> _TASK BRIEF_: Pick up the blog post about Smith & Noble's marketing emails after its final sentence and carry it forward.

> _EXCERPTED TEXT_:
You know how it is when you move? You carefully pack the expensive window treatments from the old house only to discover there’s no way they will fit in the new one. Also, they don’t look right.
But the internet! You can find anything on the internet and soon you do find exactly what you want from a wonderful company with great guarantees and ratings and you order the exact, perfect window treatments for your new windows, maybe 6 of them.
And they are perfect, and the company even nicely rushes you a replacement for one that arrived damaged.
So when I started to get catalogs from Smith & Noble I wasn’t surprised, they were a direct seller. Then I started getting emails, since we had a “business relationship.” Well, like my father always said, “Don’t call that junk mail! Think of all the printers getting paid to print that crap!”
Some companies will take you off a catalog list if you don’t order after a set period of time. But what’s the rationale for taking people off an email list? No, they’re never going to take you off and by this time, 6 years later, I’ve probably received 3 or 4 dozen catalogs and hundreds of HTML emails.
The Flies of Commerce
The Smith & Noble emails just became part of the background sound. Since we hadn’t moved again, we had no need for window treatments, but the computers at Smith & Noble didn’t care. We had a “business relationship” so we could look forward to lots of specials on blinds and shimmery summer colors.
I realized I was spending part of every day deleting Smith & Noble emails, and a lot of others too. Unwillingly, I was giving them mental space, attention. One day I asked myself why? I know, as a mailer, that every piece of mail has to have an “unsubscribe” link at the bottom, or it’s spam. Mental gears clicked into place.

> _DATA EXCERPT_:
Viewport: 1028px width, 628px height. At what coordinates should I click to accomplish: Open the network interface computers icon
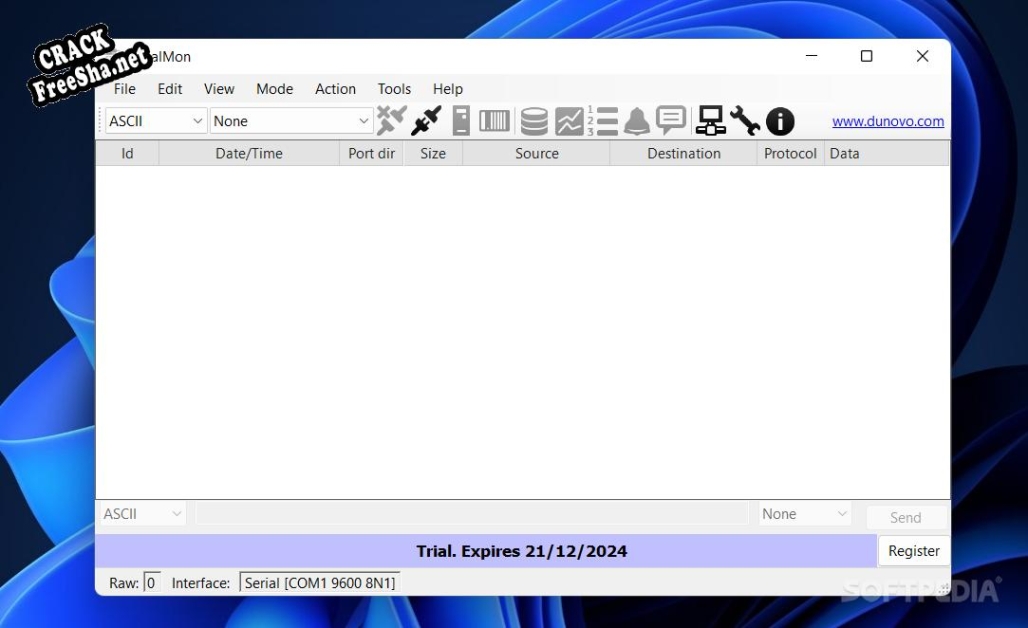(x=711, y=121)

> _OUTPUT_:
I was gripped by a sudden giddiness. Was it possible? The emails had become a swarm of ever-present unsolicited-unwanted-but-legal-commercial-email. Could it be swatted away so easily?
I dove into my inbox, on the hunt, and sure enough, there was the day’s Smith & Noble ad. Scrolling to the very bottom I found it, the magic link. Soon I was weilding my keyboard like a swatter, looking for the little buzzers.
We bought a lovely bookshelf at Design Within Reach—6 years ago, and the mail hasn’t stopped since. Out they went.
DWR was very civilized about the breakup:
How about Office Depot? I stopped shopping there about 10 years ago, switched to Staples, but still the emails came, and came.
Why do you think it takes 10 days to switch off? Their servers too busy?
I mean, when I make a bank deposit, I can walk outside and punch up a balance on the ATM and my deposit is right there, at every ATM in the system, instantly. What’s with these direct mailers that need 24 hours, or 10 days, to “remove you from the list.”?
Here was one from Toys r Us/Babies r Us. That would have been a while ago, yes. Another name I just “delete” whenever I see it in my inbox, which is roughly every day.
Remember when I bought that vacuum packer, to keep leftovers fresh? Still use it, but don’t have any use for the regular weekly sales Food Saver have been running ever since. I like how forceful this kiss-off is:
Then there were a whole bunch of companies in a row I don’t recall, but they all seemed to lead to exactly the same unsubscribe page, somebody else with the same “slow server” problem:
How about Ticketmaster? What a blessing it would be to not have to keep deleting all those “upcoming shows” announcements I’m never going to. Notice they have only moderately slow servers here.
Okay, here it was, I had found the motherlode, the queen of the flies buzzing around my inbox for the last few years. Classmates.com, which our class had used for a renunion years ago, was the one I hated the most. Well, that and Morningstar.com, which defeated every attempt to unsubscribe from it’s incessant alerts and newsletters no matter how many times I tried.
But I had a special circle reserved for Classmates.com, for their manipulative and constant pitches to sign up for a paid subscribtion. “Hey Joel! 5 people signed your guestbook today! Don’t you want to know who they are? Just click here” and hold onto your wallet. Goodbye Classmates. Somehow I knew you would have the “10-day” server virus.
On I went, finding more and more companies in an all-out assault on my inbox.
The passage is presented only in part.